Le lac est une ancienne mine à ciel ouvert inondée atteignant 13 mètres de profondeur, avec des berges quasi verticales. Nobel fait valoir que contrairement à une piscine municipale, le site naturel n'a ni tourniquets ni grand personnel de sécurité et que les barrières linguistiques peuvent être fatales. « Ce n'est pas une question de savoir si un accident arrivera, mais quand », a-t-il déclaré.
- Mathias Nobel secourt un tout-petit sans aide à la flottaison dans les eaux profondes du Heidesee.
- Nobel annonce que les visiteurs sans un niveau d'allemand suffisant se verront refuser l'entrée.
- Les autorités de la ville de Halle exigent l'annulation de la règle, invoquant une violation du bail.
- L'agence nationale de lutte contre les discriminations et la DLRG critiquent publiquement l'interdiction ; des experts juridiques s'expriment.
Sécurité contre discrimination
Les critiques accusent l'exploitant de déguiser une barrière d'entrée généralisée en mesure de sécurité. L'agence nationale allemande de lutte contre les discriminations a déclaré au magazine juridique LTO que lier l'accès à la langue pourrait constituer une « discrimination indirecte fondée sur la race ou l'origine ethnique » au titre de la loi générale sur l'égalité de traitement.
Imaginez le tollé si les voyageurs germanophones à Majorque devaient prouver leur connaissance de l'espagnol ou du catalan, ou de l'arabe sur la mer Rouge, avant de pouvoir se baigner ?
L'Association allemande de sauvetage (DLRG) s'est également distanciée de l'interdiction. Le porte-parole de la DLRG, Martin Holzhause, a déclaré que les pictogrammes et les gestes pouvaient transmettre les messages de sécurité sans exclure personne.
Nous voulons tous ne pas être exclus en vacances dans d'autres pays simplement parce que nous ne parlons pas la langue. C'est la mauvaise approche que de refouler les gens en bloc.
L'ultimatum de la ville
Les autorités de Halle, qui louent le terrain à l'exploitant, ont exigé le 23 juin que la règle soit abandonnée. Le contrat de bail stipule que toute modification du règlement de baignade nécessite le consentement de la ville et que l'accès public doit être garanti. Le porte-parole de la ville, Drago Bock, a déclaré que l'exploitant ne peut pas passer outre cette obligation avec une interdiction générale visant un groupe entier de la population.
Le maire Alexander Vogt, indépendant, a averti que cette politique pourrait être perçue comme xénophobe et nuire à l'image de la ville. « Il ne faut pas que l'impression se dégage que l'exploitant agit de manière hostile aux étrangers », a-t-il déclaré.
Dimensions juridiques et politiques
L'avocate Leonie Thum a qualifié la règle de raciste et s'est interrogée sur la manière dont la compétence linguistique serait vérifiée.
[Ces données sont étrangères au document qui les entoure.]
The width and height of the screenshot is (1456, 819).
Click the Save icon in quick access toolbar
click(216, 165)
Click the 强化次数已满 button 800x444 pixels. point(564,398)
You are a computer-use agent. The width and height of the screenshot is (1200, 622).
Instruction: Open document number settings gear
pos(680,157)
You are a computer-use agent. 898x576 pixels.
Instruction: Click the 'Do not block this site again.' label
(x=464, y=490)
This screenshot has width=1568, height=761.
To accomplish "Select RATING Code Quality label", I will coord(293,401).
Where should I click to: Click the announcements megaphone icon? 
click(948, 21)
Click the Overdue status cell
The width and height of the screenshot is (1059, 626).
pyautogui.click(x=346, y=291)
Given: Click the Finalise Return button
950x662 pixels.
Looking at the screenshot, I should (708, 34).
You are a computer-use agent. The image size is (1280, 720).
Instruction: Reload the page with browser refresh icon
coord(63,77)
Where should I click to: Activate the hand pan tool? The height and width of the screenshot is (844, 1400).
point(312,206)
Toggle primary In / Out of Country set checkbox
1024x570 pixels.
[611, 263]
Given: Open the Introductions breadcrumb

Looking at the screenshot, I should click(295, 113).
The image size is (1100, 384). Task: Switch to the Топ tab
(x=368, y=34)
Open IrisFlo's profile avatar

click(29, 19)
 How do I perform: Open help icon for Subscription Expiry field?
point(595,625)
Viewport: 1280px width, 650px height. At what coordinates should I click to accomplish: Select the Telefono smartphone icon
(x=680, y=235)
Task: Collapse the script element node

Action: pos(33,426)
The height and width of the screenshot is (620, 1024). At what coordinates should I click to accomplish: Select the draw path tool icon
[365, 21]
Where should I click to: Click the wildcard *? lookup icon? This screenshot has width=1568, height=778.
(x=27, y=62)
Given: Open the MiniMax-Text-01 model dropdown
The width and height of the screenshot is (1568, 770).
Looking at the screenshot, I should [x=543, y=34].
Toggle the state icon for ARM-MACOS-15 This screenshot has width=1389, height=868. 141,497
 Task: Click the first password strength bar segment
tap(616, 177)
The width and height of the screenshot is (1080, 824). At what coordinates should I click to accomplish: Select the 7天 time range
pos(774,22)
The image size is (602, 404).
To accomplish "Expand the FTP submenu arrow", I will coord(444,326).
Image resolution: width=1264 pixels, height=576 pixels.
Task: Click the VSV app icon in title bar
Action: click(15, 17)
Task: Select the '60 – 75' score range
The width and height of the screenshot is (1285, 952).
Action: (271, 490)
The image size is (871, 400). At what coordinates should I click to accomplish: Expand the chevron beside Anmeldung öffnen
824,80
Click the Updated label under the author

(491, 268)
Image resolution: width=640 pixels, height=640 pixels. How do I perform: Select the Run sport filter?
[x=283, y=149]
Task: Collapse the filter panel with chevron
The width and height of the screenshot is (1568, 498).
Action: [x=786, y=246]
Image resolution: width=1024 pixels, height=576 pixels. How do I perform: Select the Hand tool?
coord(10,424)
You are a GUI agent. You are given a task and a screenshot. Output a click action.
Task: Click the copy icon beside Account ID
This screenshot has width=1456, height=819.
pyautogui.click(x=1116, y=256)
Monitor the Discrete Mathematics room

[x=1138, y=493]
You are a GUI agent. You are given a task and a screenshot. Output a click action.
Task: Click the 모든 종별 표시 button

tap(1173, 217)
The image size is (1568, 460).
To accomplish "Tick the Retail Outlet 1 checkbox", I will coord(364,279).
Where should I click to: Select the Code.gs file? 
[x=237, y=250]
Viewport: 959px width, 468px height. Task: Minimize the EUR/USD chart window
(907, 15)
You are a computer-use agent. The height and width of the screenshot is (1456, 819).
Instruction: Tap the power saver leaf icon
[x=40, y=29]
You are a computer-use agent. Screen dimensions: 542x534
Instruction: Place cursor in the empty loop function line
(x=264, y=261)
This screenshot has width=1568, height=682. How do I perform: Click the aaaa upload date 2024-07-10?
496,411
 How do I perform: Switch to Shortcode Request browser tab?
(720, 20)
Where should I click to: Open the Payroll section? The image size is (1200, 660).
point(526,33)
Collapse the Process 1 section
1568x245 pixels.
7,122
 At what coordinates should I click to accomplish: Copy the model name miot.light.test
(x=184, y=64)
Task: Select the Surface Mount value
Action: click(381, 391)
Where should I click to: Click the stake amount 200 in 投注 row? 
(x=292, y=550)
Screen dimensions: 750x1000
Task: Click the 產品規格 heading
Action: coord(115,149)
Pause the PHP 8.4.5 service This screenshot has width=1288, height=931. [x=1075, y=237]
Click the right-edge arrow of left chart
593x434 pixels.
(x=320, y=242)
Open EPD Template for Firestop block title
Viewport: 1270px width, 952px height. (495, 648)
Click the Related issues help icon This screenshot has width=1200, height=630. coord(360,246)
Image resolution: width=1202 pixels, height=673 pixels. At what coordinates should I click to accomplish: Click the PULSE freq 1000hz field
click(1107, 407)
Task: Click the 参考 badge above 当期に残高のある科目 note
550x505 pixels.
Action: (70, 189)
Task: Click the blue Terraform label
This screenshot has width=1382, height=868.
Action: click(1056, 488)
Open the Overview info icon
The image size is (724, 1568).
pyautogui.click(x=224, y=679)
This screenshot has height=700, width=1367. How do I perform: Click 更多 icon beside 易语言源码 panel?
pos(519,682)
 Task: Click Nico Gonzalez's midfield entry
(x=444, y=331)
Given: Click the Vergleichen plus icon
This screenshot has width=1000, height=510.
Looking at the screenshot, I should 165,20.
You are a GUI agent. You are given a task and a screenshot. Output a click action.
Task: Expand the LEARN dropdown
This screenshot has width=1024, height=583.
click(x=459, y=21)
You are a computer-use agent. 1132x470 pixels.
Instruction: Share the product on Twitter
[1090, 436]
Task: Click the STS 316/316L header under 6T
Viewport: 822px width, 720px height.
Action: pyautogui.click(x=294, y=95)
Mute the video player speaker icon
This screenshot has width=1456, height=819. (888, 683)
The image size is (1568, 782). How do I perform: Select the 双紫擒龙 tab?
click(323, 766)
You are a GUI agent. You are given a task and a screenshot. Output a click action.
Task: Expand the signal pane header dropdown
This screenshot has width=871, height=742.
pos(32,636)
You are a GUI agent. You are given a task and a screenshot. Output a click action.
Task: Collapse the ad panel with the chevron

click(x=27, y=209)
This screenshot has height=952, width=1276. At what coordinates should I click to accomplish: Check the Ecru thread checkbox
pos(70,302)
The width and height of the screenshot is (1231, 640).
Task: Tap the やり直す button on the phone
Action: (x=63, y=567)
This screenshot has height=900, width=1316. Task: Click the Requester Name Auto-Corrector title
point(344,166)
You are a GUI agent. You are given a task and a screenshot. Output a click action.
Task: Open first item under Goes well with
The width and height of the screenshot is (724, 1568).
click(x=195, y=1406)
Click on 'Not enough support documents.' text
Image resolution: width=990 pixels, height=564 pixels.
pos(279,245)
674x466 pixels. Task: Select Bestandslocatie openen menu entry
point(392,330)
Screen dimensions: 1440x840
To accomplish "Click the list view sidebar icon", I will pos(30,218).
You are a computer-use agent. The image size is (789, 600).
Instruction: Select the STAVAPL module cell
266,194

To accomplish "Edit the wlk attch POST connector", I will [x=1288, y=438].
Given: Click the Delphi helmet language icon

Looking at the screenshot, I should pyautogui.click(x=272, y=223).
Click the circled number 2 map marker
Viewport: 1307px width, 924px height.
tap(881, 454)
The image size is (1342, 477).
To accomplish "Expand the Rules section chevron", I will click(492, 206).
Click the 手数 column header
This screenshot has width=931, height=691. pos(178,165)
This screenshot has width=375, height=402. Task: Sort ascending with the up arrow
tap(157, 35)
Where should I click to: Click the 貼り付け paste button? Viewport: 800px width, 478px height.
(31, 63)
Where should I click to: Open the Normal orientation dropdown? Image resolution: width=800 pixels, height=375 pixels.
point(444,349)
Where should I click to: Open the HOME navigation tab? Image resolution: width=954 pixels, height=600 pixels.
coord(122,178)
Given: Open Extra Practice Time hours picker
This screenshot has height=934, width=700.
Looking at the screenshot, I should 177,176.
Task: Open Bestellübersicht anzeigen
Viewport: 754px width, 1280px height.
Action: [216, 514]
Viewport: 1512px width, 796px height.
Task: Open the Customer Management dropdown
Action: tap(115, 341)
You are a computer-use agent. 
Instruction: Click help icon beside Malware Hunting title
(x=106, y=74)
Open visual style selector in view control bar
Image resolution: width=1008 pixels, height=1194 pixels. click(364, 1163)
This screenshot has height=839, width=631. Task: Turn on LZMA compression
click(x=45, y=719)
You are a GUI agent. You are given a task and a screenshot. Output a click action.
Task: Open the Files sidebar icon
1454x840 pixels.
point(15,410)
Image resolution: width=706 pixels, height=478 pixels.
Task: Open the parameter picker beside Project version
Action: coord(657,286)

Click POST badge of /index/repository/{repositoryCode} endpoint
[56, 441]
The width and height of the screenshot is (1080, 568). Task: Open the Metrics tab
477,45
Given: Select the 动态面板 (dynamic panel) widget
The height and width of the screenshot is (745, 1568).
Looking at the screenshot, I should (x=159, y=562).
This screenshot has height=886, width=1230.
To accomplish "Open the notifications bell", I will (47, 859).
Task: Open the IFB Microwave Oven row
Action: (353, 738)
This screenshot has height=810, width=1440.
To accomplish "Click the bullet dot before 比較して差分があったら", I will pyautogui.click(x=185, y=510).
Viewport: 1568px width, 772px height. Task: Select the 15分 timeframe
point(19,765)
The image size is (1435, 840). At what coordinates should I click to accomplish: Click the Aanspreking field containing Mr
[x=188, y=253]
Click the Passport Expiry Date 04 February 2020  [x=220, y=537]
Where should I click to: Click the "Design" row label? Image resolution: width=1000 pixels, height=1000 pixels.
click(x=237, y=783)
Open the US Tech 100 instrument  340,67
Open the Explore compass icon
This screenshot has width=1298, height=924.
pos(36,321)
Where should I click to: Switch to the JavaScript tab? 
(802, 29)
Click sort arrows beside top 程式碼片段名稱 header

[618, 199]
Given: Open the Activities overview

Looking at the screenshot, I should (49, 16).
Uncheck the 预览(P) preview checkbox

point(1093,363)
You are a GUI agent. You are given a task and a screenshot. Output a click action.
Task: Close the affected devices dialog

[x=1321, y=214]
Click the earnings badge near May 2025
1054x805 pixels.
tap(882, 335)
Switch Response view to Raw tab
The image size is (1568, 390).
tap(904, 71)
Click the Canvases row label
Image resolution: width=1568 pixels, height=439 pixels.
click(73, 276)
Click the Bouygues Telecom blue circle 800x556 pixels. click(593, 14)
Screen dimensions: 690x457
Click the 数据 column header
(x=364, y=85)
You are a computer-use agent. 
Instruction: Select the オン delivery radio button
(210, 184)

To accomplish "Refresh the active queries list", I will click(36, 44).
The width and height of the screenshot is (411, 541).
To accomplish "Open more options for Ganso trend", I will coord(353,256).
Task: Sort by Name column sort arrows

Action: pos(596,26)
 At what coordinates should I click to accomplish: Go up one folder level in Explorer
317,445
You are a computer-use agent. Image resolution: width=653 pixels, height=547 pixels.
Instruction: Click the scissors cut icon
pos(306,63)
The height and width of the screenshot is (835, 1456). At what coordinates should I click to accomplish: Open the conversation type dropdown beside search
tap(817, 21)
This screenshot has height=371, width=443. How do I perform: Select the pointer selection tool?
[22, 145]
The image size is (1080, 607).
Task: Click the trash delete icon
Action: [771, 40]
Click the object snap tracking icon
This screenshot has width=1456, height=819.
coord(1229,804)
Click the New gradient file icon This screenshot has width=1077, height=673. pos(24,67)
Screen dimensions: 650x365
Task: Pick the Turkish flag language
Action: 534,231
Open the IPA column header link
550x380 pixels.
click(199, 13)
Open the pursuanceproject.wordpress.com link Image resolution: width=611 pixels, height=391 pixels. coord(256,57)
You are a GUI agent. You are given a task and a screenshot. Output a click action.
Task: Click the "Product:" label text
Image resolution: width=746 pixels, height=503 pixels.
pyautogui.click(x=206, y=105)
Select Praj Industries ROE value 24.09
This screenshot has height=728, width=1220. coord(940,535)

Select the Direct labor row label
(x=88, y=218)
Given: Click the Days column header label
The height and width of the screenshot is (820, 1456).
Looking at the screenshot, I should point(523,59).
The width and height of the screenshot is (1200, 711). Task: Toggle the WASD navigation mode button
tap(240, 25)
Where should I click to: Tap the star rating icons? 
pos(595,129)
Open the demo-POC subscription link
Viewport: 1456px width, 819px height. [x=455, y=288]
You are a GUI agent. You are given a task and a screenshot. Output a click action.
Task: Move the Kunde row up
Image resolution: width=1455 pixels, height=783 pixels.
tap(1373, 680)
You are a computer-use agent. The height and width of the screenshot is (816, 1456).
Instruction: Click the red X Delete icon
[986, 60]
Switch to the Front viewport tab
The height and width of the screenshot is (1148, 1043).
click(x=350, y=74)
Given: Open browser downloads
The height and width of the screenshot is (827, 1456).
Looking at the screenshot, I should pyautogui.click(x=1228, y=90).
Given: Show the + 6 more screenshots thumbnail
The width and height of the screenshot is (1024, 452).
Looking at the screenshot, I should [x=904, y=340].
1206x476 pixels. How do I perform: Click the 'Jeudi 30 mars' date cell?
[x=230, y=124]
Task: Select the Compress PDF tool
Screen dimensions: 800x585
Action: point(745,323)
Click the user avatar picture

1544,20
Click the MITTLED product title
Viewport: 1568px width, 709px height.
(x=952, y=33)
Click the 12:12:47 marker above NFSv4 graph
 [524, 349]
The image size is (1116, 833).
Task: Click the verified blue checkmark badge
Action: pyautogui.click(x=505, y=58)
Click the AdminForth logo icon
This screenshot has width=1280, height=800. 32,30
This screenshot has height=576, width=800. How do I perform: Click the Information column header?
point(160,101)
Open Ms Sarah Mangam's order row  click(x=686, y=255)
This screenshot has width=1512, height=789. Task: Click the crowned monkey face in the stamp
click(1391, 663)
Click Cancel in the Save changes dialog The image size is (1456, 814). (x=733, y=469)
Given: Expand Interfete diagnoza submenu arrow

L'agence de lutte contre les discriminations a déclaré que l'argument de la sécurité ne semble pas étanche car il existe d'autres moyens d'atteindre le même objectif. Une décision de justice serait nécessaire pour une évaluation juridique définitive, mais cela nécessiterait une plainte d'une personne concernée.
La polémique a rapidement pris des accents politiques. Halle se trouve en Saxe-Anhalt, où une élection régionale est prévue en septembre. L'extrême droite Alternative für Deutschland (AfD) est créditée d'environ 42 % des intentions de vote et s'est emparée de la controverse, affirmant que les piscines publiques deviennent des zones dangereuses. Le lac est également proche de Neustadt, un grand ensemble de logements de l'époque de la RDA avec une importante population immigrée, ce qui alimente les perceptions selon lesquelles la règle vise les migrants.